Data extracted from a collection
# # # #

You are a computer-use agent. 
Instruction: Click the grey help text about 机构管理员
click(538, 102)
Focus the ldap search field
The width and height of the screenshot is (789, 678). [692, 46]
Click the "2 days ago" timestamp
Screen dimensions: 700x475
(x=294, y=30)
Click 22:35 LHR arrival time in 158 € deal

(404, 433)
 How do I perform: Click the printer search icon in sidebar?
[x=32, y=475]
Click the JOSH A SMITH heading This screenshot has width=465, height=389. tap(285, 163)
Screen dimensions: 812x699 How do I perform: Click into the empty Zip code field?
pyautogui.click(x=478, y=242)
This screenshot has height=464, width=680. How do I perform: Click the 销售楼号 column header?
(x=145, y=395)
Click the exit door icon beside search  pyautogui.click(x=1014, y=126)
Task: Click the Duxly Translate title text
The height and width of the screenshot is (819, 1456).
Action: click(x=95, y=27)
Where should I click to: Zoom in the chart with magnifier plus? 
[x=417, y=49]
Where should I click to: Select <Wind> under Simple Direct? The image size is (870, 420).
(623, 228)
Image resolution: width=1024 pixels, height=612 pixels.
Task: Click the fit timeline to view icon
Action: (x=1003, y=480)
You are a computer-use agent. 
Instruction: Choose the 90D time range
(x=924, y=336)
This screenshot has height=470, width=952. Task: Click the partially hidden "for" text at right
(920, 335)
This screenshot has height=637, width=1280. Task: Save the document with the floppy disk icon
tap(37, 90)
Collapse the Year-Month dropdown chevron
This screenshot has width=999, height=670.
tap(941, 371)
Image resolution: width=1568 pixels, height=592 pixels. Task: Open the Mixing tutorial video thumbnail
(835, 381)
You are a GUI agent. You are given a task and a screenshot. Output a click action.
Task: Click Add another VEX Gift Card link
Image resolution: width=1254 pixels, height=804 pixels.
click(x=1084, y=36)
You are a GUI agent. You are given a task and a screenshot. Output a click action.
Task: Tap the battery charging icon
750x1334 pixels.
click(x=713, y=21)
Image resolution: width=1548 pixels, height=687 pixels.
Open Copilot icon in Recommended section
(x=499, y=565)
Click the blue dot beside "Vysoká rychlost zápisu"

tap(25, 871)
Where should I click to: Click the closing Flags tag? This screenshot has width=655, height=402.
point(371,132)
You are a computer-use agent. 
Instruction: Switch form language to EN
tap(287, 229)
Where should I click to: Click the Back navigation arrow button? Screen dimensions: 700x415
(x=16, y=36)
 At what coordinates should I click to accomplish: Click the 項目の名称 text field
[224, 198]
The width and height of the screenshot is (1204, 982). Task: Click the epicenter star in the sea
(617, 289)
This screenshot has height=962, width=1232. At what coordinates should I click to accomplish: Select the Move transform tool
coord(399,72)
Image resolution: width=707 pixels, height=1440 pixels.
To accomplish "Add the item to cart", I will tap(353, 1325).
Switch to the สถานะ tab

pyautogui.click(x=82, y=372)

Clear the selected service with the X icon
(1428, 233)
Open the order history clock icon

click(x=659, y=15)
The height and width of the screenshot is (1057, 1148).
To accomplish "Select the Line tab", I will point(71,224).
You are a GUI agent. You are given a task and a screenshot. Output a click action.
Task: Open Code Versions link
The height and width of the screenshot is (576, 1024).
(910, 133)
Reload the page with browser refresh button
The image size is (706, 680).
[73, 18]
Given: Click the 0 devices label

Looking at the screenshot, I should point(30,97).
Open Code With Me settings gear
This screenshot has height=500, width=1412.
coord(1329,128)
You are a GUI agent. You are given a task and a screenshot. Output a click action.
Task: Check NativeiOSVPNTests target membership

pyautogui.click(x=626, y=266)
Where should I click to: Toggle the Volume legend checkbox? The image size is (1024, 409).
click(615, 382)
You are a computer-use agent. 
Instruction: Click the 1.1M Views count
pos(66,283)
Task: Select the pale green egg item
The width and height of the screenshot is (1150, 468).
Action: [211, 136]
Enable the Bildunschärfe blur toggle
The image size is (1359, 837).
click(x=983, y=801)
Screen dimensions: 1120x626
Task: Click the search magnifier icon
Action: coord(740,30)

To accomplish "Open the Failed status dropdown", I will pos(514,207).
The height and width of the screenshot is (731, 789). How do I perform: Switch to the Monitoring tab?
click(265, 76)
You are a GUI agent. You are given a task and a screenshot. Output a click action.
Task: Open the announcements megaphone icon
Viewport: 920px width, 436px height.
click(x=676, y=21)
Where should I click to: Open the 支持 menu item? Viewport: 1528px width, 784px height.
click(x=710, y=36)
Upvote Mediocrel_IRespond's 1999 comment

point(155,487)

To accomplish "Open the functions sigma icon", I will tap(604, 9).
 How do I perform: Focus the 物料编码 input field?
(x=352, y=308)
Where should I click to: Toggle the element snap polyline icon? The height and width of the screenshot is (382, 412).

# # # #

- _Task objective_
Restate the whole of the data exactly.

- _Answer to this task_
You are a computer-use agent. 
Instruction: Click the grey help text about 机构管理员
click(538, 102)
Focus the ldap search field
The width and height of the screenshot is (789, 678). [692, 46]
Click the "2 days ago" timestamp
Screen dimensions: 700x475
(x=294, y=30)
Click 22:35 LHR arrival time in 158 € deal

(404, 433)
 How do I perform: Click the printer search icon in sidebar?
[x=32, y=475]
Click the JOSH A SMITH heading This screenshot has width=465, height=389. tap(285, 163)
Screen dimensions: 812x699 How do I perform: Click into the empty Zip code field?
pyautogui.click(x=478, y=242)
This screenshot has height=464, width=680. How do I perform: Click the 销售楼号 column header?
(x=145, y=395)
Click the exit door icon beside search  pyautogui.click(x=1014, y=126)
Task: Click the Duxly Translate title text
The height and width of the screenshot is (819, 1456).
Action: click(x=95, y=27)
Where should I click to: Zoom in the chart with magnifier plus? 
[x=417, y=49]
Where should I click to: Select <Wind> under Simple Direct? The image size is (870, 420).
(623, 228)
Image resolution: width=1024 pixels, height=612 pixels.
Task: Click the fit timeline to view icon
Action: (x=1003, y=480)
You are a computer-use agent. 
Instruction: Choose the 90D time range
(x=924, y=336)
This screenshot has height=470, width=952. Task: Click the partially hidden "for" text at right
(920, 335)
This screenshot has height=637, width=1280. Task: Save the document with the floppy disk icon
tap(37, 90)
Collapse the Year-Month dropdown chevron
This screenshot has width=999, height=670.
tap(941, 371)
Image resolution: width=1568 pixels, height=592 pixels. Task: Open the Mixing tutorial video thumbnail
(835, 381)
You are a GUI agent. You are given a task and a screenshot. Output a click action.
Task: Click Add another VEX Gift Card link
Image resolution: width=1254 pixels, height=804 pixels.
click(x=1084, y=36)
You are a GUI agent. You are given a task and a screenshot. Output a click action.
Task: Tap the battery charging icon
750x1334 pixels.
click(x=713, y=21)
Image resolution: width=1548 pixels, height=687 pixels.
Open Copilot icon in Recommended section
(x=499, y=565)
Click the blue dot beside "Vysoká rychlost zápisu"

tap(25, 871)
Where should I click to: Click the closing Flags tag? This screenshot has width=655, height=402.
point(371,132)
You are a computer-use agent. 
Instruction: Switch form language to EN
tap(287, 229)
Where should I click to: Click the Back navigation arrow button? Screen dimensions: 700x415
(x=16, y=36)
 At what coordinates should I click to accomplish: Click the 項目の名称 text field
[224, 198]
The width and height of the screenshot is (1204, 982). Task: Click the epicenter star in the sea
(617, 289)
This screenshot has height=962, width=1232. At what coordinates should I click to accomplish: Select the Move transform tool
coord(399,72)
Image resolution: width=707 pixels, height=1440 pixels.
To accomplish "Add the item to cart", I will tap(353, 1325).
Switch to the สถานะ tab

pyautogui.click(x=82, y=372)

Clear the selected service with the X icon
(1428, 233)
Open the order history clock icon

click(x=659, y=15)
The height and width of the screenshot is (1057, 1148).
To accomplish "Select the Line tab", I will point(71,224).
You are a GUI agent. You are given a task and a screenshot. Output a click action.
Task: Open Code Versions link
The height and width of the screenshot is (576, 1024).
(910, 133)
Reload the page with browser refresh button
The image size is (706, 680).
[73, 18]
Given: Click the 0 devices label

Looking at the screenshot, I should point(30,97).
Open Code With Me settings gear
This screenshot has height=500, width=1412.
coord(1329,128)
You are a GUI agent. You are given a task and a screenshot. Output a click action.
Task: Check NativeiOSVPNTests target membership

pyautogui.click(x=626, y=266)
Where should I click to: Toggle the Volume legend checkbox? The image size is (1024, 409).
click(615, 382)
You are a computer-use agent. 
Instruction: Click the 1.1M Views count
pos(66,283)
Task: Select the pale green egg item
The width and height of the screenshot is (1150, 468).
Action: [211, 136]
Enable the Bildunschärfe blur toggle
The image size is (1359, 837).
click(x=983, y=801)
Screen dimensions: 1120x626
Task: Click the search magnifier icon
Action: coord(740,30)

To accomplish "Open the Failed status dropdown", I will pos(514,207).
The height and width of the screenshot is (731, 789). How do I perform: Switch to the Monitoring tab?
click(265, 76)
You are a GUI agent. You are given a task and a screenshot. Output a click action.
Task: Open the announcements megaphone icon
Viewport: 920px width, 436px height.
click(x=676, y=21)
Where should I click to: Open the 支持 menu item? Viewport: 1528px width, 784px height.
click(x=710, y=36)
Upvote Mediocrel_IRespond's 1999 comment

point(155,487)

To accomplish "Open the functions sigma icon", I will tap(604, 9).
 How do I perform: Focus the 物料编码 input field?
(x=352, y=308)
Where should I click to: Toggle the element snap polyline icon? The height and width of the screenshot is (382, 412).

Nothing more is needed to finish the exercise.